Lex sat in the pilot seat, eyes trained on the screen, where the blue green bulk of U'amea loomed larger by the second. Sek'Met sat in the co-pilot's chair to her right. They were alone in the cockpit. Scar had gone to strap down Jah'Di'Tou, ready for landing. Lex's mind kept flitting back to her boys, but she sensed the lieutenant's quiet animosity. It hung in the air like smoke.
A grinding shudder, like the tremor of an earthquake, shook the cockpit, as the ship pierced the planet's atmosphere. Scar appeared in the doorway, "Jah'Di'Tou is secured, but we should secure ourselves."
Lex had already pulled the safety harness across her chest as he hauled himself into the second co-pilot's chair.

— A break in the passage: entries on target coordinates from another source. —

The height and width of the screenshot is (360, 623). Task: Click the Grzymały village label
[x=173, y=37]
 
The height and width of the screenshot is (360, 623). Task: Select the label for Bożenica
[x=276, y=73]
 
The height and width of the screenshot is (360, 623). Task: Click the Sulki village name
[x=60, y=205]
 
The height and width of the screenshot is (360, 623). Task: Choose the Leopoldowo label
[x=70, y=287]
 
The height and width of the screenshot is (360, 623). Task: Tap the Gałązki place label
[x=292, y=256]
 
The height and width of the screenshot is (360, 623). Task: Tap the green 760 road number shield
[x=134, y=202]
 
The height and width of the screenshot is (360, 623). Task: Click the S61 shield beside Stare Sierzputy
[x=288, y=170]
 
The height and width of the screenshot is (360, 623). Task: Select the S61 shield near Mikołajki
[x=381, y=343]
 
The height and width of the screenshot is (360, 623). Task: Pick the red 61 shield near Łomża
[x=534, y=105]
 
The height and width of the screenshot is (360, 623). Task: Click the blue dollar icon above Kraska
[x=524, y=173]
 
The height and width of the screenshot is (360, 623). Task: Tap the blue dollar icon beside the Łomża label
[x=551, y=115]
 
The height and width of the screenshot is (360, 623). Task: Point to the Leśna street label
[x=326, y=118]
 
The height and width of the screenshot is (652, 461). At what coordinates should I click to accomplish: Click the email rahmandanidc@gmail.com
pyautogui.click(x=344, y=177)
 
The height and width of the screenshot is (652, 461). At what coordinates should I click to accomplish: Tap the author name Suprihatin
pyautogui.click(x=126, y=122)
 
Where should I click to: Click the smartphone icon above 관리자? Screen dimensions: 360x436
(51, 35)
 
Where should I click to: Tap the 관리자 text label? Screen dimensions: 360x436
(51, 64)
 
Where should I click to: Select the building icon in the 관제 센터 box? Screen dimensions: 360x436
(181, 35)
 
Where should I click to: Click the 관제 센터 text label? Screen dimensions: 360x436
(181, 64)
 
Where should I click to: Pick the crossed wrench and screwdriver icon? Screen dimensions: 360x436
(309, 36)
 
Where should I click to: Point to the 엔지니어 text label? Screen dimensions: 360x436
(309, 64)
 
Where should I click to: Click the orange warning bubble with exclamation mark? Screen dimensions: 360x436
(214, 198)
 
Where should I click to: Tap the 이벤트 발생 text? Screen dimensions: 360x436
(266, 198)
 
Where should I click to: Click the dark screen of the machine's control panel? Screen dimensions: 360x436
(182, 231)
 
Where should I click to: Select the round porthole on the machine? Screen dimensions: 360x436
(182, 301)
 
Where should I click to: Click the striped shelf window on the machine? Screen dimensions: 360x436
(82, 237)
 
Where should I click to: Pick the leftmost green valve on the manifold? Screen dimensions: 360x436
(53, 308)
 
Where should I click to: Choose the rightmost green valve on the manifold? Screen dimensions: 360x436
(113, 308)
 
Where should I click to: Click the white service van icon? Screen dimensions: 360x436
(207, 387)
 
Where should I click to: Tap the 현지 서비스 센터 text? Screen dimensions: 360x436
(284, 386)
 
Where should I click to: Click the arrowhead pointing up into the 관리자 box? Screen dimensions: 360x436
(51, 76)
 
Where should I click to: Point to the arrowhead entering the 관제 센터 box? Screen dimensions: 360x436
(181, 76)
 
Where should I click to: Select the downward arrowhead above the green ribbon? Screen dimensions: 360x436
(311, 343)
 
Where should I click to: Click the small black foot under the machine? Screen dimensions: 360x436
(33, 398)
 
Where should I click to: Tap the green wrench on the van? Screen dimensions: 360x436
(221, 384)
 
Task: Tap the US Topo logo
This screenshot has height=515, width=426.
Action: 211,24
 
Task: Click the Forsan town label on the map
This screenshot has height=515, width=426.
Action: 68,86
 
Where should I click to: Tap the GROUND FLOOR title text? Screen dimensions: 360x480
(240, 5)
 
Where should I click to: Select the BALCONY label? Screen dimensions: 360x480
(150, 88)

"I still can't detect them with our sensors," She told him, "But I have tracked their flight path and I think I can land us pretty near their location – within a few clicks at most."
"That should be… enough."
The shaking in the cockpit intensified as they hurtled down through the layers of the stratosphere. Alerts began to flash on the console, showing a malfunction first with one thruster and then a second. Lex gripped the steering column hard and Scar put one arm out to grasp the console, but the lieutenant sat bolt upright, her hands clutching the arms of the chair.
"The engines are failing," She snarled, "We are going to die."
"Not this day." Scar lunged forward and pressed a control to activate the auxiliary power, boosting the failing thrusters. The gauge surged upwards, the roar of the engines booming in the already shaking cockpit, "This is not normal… turbulence." He said, "We must have… hit an electrical storm."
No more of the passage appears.